### Text provided

+-------+

Are your dental practices transactional or relationship-based?
Being a healthcare provider these days means having to see a lot of patients. There are a lot of factors that make it difficult for dental practices to give their patients the time they would like to. But there are some great ways to make those appointments valuable. Both for the practice and the patients.
When group practices engage me they inevitably want my help with “the struggling practices.” Most of the time these are practices that have high attrition rates, low treatment planning rates, or they aren’t where they want to be with new patients or revenue.
For group practices, it’s difficult when the owners aren’t present. They aren’t able to see the communication cadence of the practice.
How are they presenting themselves on the phone? How are they greeting patients when they come in? What is their level of enthusiasm each day? How do the dentists relate to the staff? Is everyone focused on patient care? Do patients leave satisfied? Do they give reviews? Do they accept the treatment plans? This is a lot to think about.

+-------+

### Tasks
1. List the traits that the dental practices article attributes to "the struggling practices."
2. In the dental practices article, what are group practice owners unable to see when they aren't present?
3. Write the next part of the dental practices article, picking up after its last sentence.
The dataset records play no part in what is asked here.

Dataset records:
+-------+

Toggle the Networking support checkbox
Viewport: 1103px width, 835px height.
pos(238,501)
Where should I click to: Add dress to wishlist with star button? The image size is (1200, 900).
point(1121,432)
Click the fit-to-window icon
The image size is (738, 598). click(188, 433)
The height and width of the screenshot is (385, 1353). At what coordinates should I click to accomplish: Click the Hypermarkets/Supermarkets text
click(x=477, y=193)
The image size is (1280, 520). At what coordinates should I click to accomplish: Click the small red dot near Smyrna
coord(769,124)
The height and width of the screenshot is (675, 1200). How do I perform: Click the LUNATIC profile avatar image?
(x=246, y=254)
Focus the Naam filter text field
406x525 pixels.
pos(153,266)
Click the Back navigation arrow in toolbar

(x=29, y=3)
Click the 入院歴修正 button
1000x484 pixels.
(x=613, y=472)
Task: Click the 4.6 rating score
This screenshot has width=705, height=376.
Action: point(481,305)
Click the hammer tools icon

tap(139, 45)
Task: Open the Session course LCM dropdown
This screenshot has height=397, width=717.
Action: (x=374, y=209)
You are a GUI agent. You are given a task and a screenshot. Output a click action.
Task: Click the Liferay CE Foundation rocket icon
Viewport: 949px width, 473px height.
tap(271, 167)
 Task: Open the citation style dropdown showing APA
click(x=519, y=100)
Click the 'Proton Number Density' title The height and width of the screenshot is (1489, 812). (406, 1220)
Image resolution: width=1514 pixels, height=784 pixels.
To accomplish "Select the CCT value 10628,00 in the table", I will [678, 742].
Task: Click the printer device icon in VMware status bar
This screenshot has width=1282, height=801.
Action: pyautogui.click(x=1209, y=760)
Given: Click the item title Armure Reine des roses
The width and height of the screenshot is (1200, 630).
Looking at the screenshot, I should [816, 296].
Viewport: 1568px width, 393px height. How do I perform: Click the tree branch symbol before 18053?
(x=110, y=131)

+-------+

### Task answers
1.
- High attrition rates
- Low treatment planning rates
- Not being where they want to be with new patients
- Not being where they want to be with revenue

2. The communication cadence of the practice.

3.
The main issue isn’t that the staff doesn’t know what to do it’s that they are only concerned about what THEY have to do. When there isn’t clear leadership that usually means there isn’t a motivated staff which leads to patients being treated like a transaction and not part of your “dental family.”
The Transactional Dentist
These practices are failing to develop relationships with their patients. This can be even more pronounced when you are spending money on advertising only to have people come in for the special and never return.
As a transactional dentist, a patient comes in and explains their condition, you treat it and move on. For some, that may be what is necessary (person has a cavity and you fill it) but in most cases, the patient needs more.
Every person needs three things:
- To feel heard.
- To feel valued.
- To connect.
Your patients won’t come out and say it but if the staff understands these needs then they will gain the patient’s trust. This can turn that $99 new patient special into a long-term fee for service patient. The type of patient that accepts the treatment plan, writes a great review and most importantly, refers people to you.
The Relationship Dentist
Relationship dentists are no different than consultants. If the point of a consultant is to better the client’s condition as quickly as possible then that would certainly be the case with a dentist. The goal for them should be to give a patient what they need VS what they want.
Here’s an example:
Let’s say Amanda has incredible tooth pain and hasn’t been to the dentist in a while. She feels the tooth has decayed and needs to be pulled. She goes online and sees an ad for Dentist A. She calls their office to set an appointment.
Dentist A- Transacts
They want new patients so they’re willing to take Amanda in that day. They explain the process of pulling the tooth, the recovery, and the cost. Amanda wants to be out of pain, so she accepts, gets the tooth pulled and goes home.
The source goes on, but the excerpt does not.